## START
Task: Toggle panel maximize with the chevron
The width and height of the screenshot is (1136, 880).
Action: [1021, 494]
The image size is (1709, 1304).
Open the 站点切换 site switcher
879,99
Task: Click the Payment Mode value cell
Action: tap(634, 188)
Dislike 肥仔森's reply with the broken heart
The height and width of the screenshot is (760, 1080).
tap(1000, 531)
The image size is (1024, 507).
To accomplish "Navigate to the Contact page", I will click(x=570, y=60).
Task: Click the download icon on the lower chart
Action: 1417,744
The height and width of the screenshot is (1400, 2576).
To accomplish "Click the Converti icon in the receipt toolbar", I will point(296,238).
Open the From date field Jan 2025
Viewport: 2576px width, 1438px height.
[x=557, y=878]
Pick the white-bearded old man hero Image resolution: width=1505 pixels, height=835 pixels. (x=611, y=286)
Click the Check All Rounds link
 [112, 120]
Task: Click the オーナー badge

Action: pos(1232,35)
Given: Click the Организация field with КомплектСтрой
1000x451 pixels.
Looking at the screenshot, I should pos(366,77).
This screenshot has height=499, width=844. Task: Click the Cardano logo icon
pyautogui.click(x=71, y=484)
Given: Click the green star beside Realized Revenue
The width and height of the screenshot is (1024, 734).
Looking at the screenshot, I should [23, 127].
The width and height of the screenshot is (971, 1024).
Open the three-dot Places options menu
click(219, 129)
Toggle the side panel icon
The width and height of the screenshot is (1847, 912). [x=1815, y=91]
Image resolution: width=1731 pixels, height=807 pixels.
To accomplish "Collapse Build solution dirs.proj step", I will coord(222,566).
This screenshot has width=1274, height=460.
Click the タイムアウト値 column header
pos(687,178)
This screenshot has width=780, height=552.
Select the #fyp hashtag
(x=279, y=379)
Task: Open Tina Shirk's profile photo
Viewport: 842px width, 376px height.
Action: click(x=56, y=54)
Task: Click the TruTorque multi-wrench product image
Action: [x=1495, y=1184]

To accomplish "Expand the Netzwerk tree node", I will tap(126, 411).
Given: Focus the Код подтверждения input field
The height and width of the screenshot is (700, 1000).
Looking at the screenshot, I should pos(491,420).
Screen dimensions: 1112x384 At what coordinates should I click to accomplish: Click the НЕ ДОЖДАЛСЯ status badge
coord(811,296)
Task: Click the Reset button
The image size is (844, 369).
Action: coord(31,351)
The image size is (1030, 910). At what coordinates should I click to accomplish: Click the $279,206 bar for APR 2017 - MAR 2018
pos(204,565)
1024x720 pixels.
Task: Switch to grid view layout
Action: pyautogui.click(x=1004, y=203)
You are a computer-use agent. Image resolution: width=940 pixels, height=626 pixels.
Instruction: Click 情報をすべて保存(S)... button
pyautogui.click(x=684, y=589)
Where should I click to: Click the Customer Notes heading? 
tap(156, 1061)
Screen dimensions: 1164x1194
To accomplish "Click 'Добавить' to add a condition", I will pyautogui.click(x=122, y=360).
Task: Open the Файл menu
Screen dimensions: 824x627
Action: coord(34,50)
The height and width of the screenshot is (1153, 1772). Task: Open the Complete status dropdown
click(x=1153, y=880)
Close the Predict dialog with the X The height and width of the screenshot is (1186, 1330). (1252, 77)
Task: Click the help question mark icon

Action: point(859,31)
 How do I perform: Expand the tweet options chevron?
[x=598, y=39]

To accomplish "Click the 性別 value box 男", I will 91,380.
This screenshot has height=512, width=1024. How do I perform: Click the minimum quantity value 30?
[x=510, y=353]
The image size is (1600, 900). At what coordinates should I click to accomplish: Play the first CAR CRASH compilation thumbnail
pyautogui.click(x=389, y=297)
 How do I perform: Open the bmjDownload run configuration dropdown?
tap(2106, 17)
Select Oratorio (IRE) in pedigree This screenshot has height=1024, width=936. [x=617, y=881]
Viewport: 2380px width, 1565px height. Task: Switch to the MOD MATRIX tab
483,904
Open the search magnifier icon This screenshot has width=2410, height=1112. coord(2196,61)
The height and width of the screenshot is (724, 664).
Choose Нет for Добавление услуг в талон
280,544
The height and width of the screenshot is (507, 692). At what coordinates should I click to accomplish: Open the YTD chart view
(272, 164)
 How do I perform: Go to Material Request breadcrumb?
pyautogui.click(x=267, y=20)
## END
■ WHAT IS NEEDED ■
Find each line in the items above that contains the word "field", and copy those lines out.

■ CORRECT OUTPUT ■
Open the From date field Jan 2025
Given: Click the Организация field with КомплектСтрой
Given: Focus the Код подтверждения input field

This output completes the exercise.